# Helm auf, oder Helm ab,Das ist hier die Frage



## DER SCHWERE (13 Sep. 2011)

Hat einer ne idee was der da macht?




​


----------



## Punisher (13 Sep. 2011)

super


----------



## Miraculix (13 Sep. 2011)

…der Kerl heißt Meier und hat just in dem Moment, als er gerade von einer Schnapsbrennereibesichtigung kommt,***
und eigentlich noch den Drive-In eines namhaften Wopperherstellers heimsuchen will,
ein überraschendes, unvergessliches Rendezvous mit seinem wenige Stunden zuvor inhalierten Kartoffelsalat… 

***(sein Bike hat er natürlich in Anbetracht der ganz besonderen Umstände vor der Destillerie stehen lassen...)

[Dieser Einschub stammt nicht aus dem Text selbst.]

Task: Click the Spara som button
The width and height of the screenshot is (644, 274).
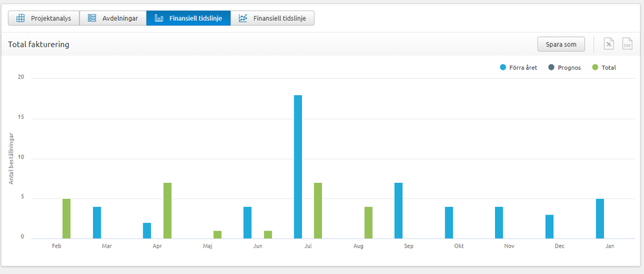Action: (561, 44)
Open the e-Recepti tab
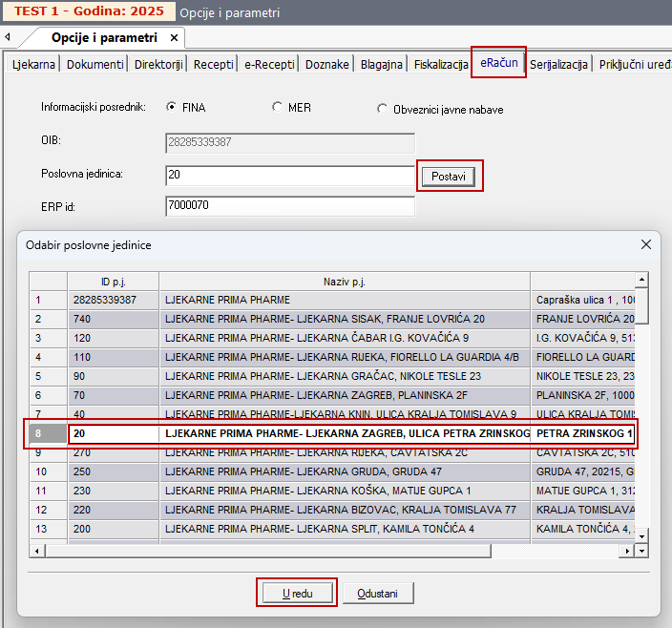Screen dimensions: 672x628 pyautogui.click(x=268, y=65)
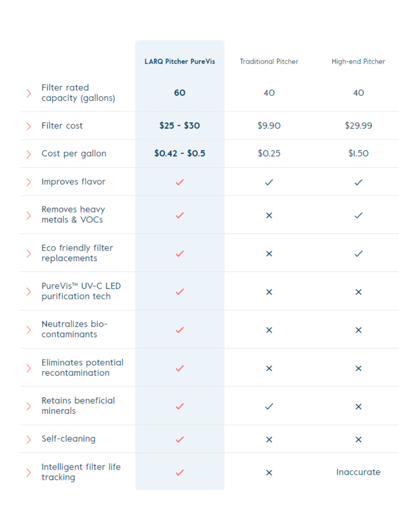The image size is (399, 532).
Task: Click the Self-cleaning feature label
Action: [x=69, y=439]
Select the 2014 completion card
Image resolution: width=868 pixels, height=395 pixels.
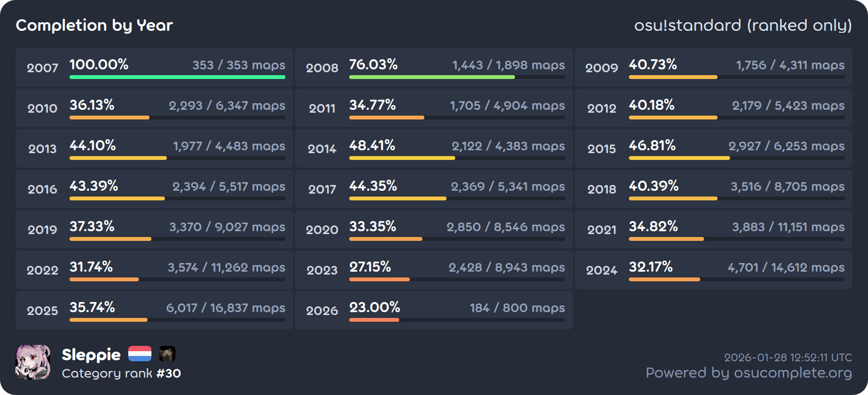[x=434, y=148]
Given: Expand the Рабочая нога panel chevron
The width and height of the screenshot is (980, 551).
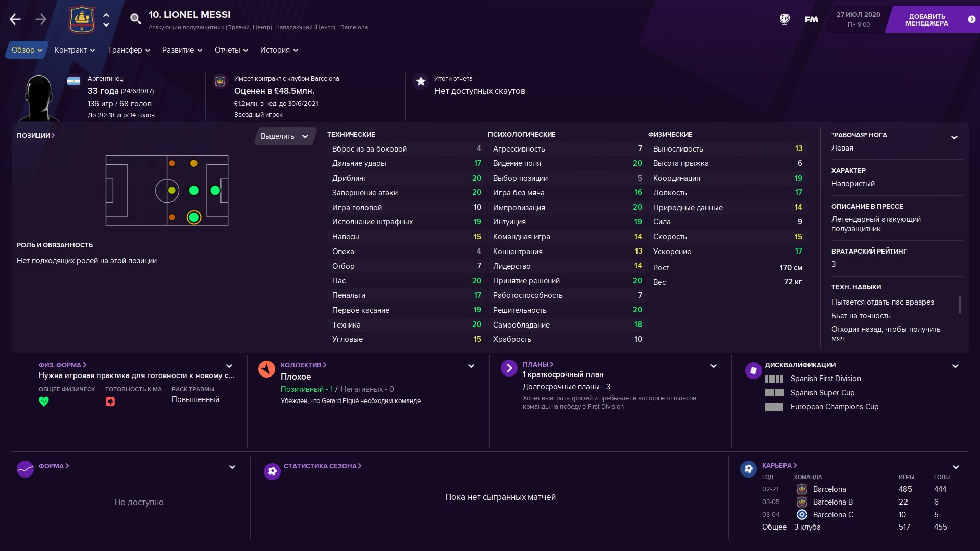Looking at the screenshot, I should 954,137.
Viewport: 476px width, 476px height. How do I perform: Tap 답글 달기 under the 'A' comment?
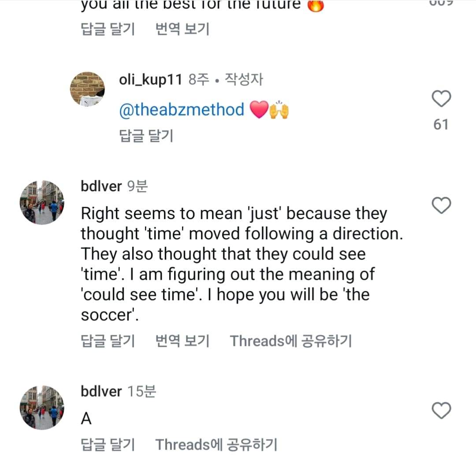coord(108,445)
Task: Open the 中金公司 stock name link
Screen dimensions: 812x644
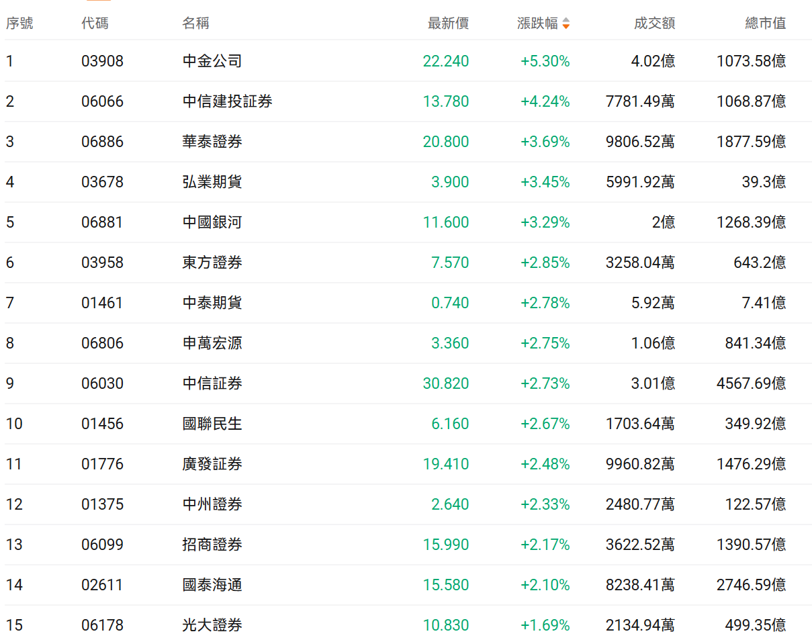Action: [x=212, y=61]
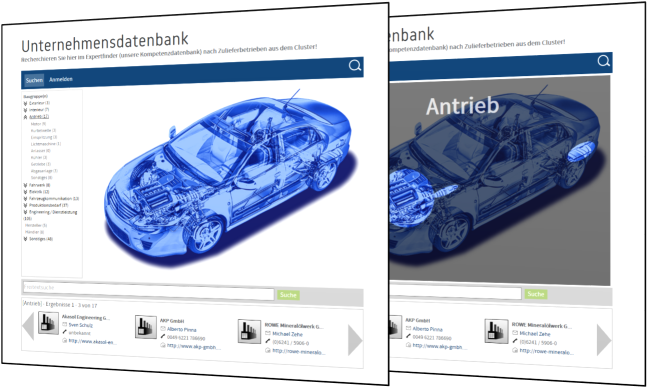Click the green Suche button in left window
647x388 pixels.
pos(288,295)
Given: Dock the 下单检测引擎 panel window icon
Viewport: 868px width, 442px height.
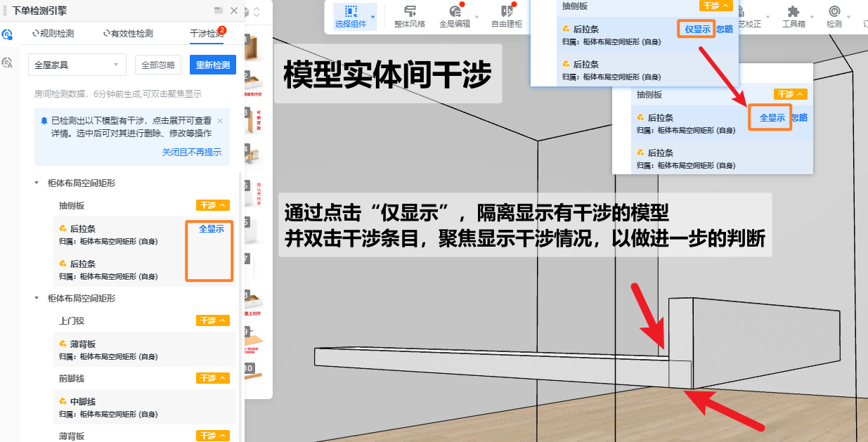Looking at the screenshot, I should (x=219, y=11).
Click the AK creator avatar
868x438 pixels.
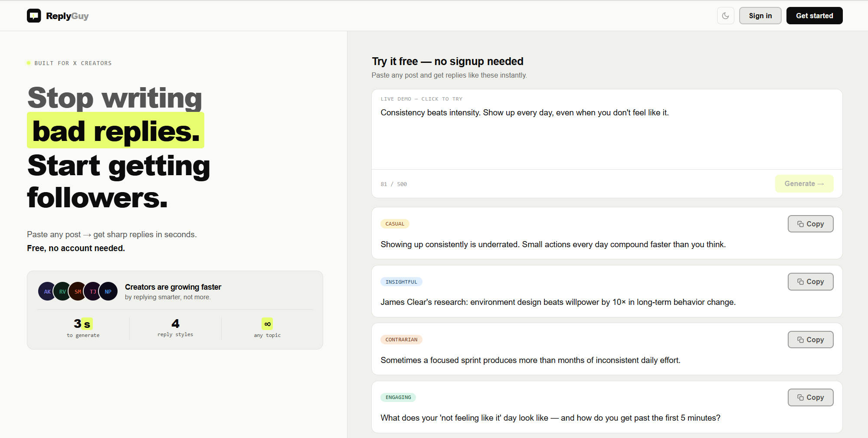coord(47,291)
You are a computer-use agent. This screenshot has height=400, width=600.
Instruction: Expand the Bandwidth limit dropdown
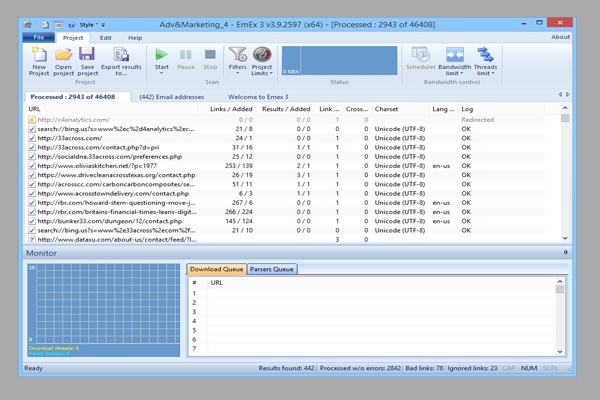coord(456,73)
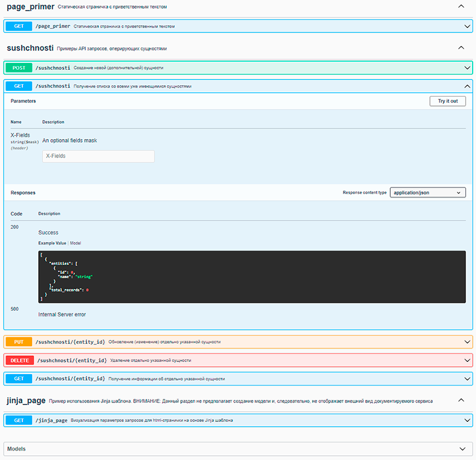Click the red DELETE method badge
The width and height of the screenshot is (476, 460).
point(19,360)

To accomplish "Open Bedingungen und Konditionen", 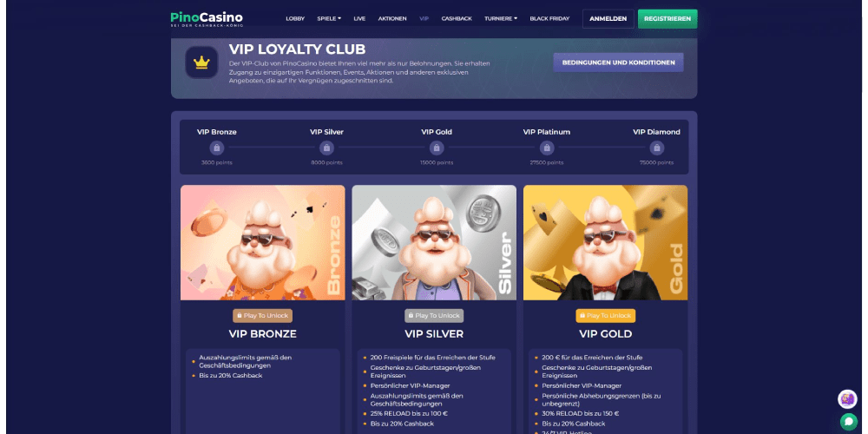I will coord(618,62).
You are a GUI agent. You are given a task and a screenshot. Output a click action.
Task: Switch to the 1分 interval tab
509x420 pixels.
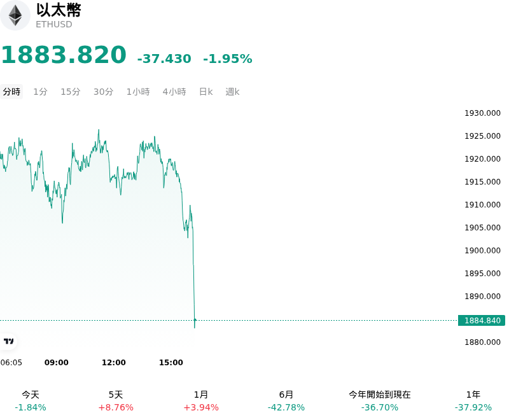tap(40, 92)
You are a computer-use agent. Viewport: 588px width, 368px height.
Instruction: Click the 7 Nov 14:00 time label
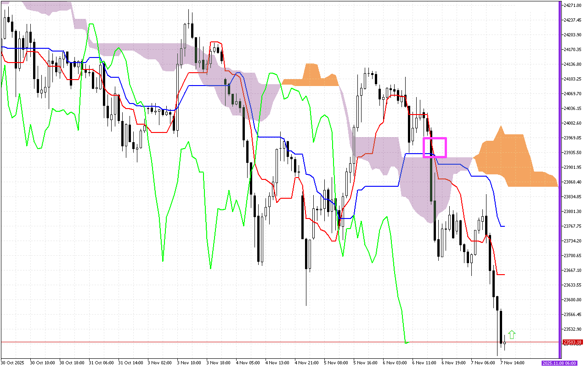513,363
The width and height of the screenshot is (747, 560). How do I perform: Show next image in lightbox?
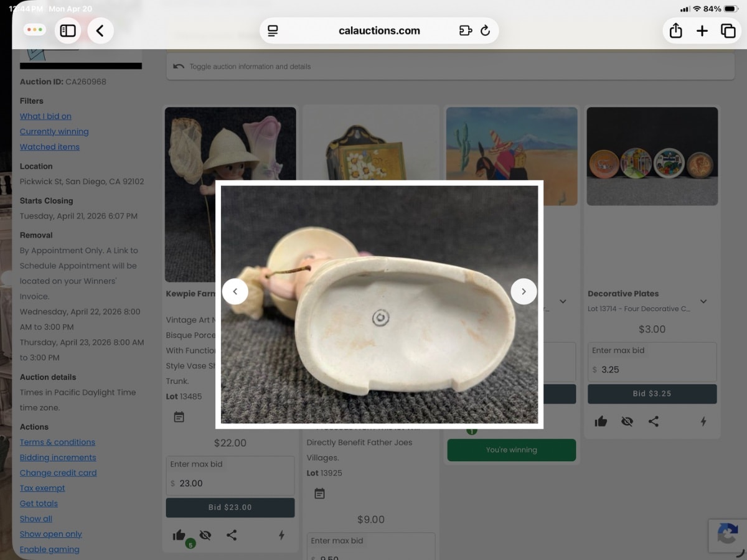524,291
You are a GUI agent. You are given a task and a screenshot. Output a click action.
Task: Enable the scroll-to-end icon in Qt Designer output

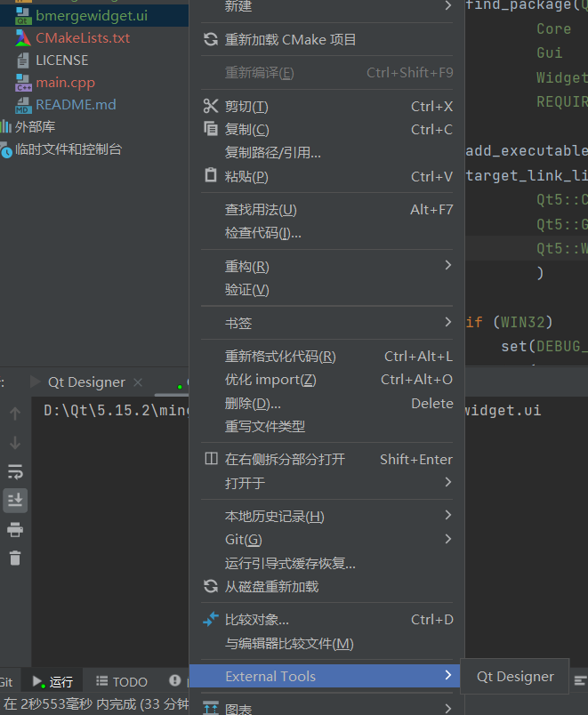(x=14, y=500)
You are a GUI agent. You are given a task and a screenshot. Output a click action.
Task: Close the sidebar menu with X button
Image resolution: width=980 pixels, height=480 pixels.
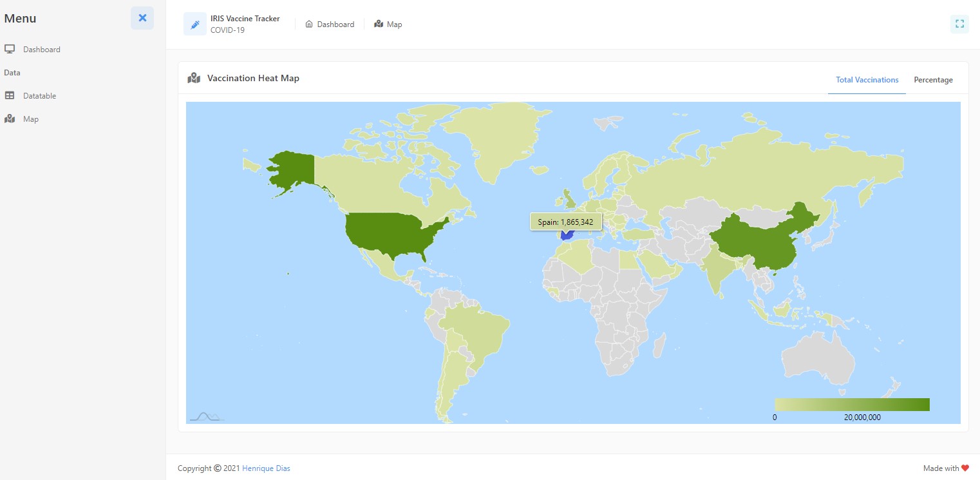pyautogui.click(x=142, y=18)
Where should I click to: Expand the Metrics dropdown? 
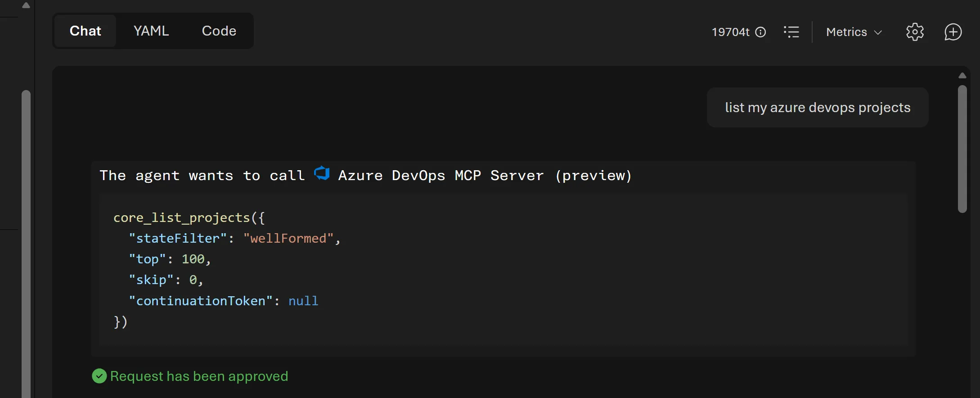[x=853, y=32]
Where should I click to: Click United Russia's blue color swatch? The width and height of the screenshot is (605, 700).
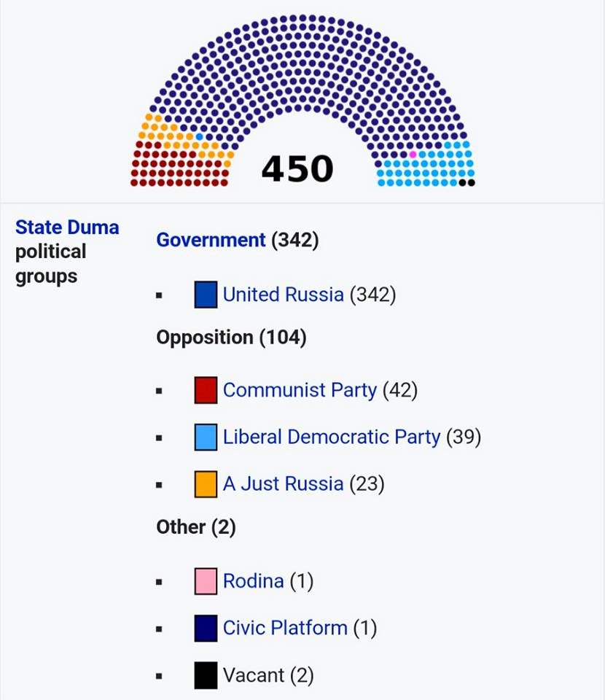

*Was bis dahin geschah:* rofl3

Im Magen liegt ganz still und stumm
ein Kartoffelsalat herum
Da kommt ein kleiner Korn hinzu,
fragt der Salat: "Wer bist denn Du?"

"Ich bin ein Korn und komm von oben!
Man hat mich grade rein geschoben.
Der Meier hat, hoch soll er leben,
mich quasi grade ausgegeben!"

Der Salat, der aus Kartoffeln
zieht wieder an, seine Pantoffeln
Just im Moment - ist einerlei
kommt ein Wodka-Kirsch vorbei

fragt der Salat: "Wo kommst du her?
trau dich ruhig und sag es mir!"
"Der Meier hat, hoch soll er leben,
mich quasi grade ausgegeben!"

Als dieser grade ausgesprochen
kommt ein Obstler angekrochen:
"Der Meier hat, hoch soll er leben,
mich quasi grade ausgegeben!"

Als ein rechter Leberkleister,
antwortet ihm ein Jägermeister:
"Der Meier hat, hoch soll er leben,
mich quasi grade ausgegeben"

Seit Stunden geht die Rennerei
durchs Repertoire der Brennerei
und immer wieder, wen´s nicht stört
der Salat als Antwort hört:

"Der Meier hat, hoch soll er leben,
mich quasi grade ausgegeben!"

Es reizen ihn die kleinen Schlückchen;
"Lasst mich mal durch, in kleinen Stückchen,
Lasst mich mal kurz nach oben gehn.
DEN "Meier" muss ich von NAH mal sehn...!" mahlzeit47

btw. ob mit oder ohne Helm, dürfte dem Kartoffelsalat relativ egal sein... :crazy:


----------



## Soloro (13 Sep. 2011)

Sieht nach Restauranttester inkognito aus.Der testete gerade bei Mc.Blöd!


----------



## BlueLynne (14 Sep. 2011)

machmal geht es schneller als man denkt


----------



## Tokko (14 Sep. 2011)

Der soll das Visier runterklappen und weitertrinken.


----------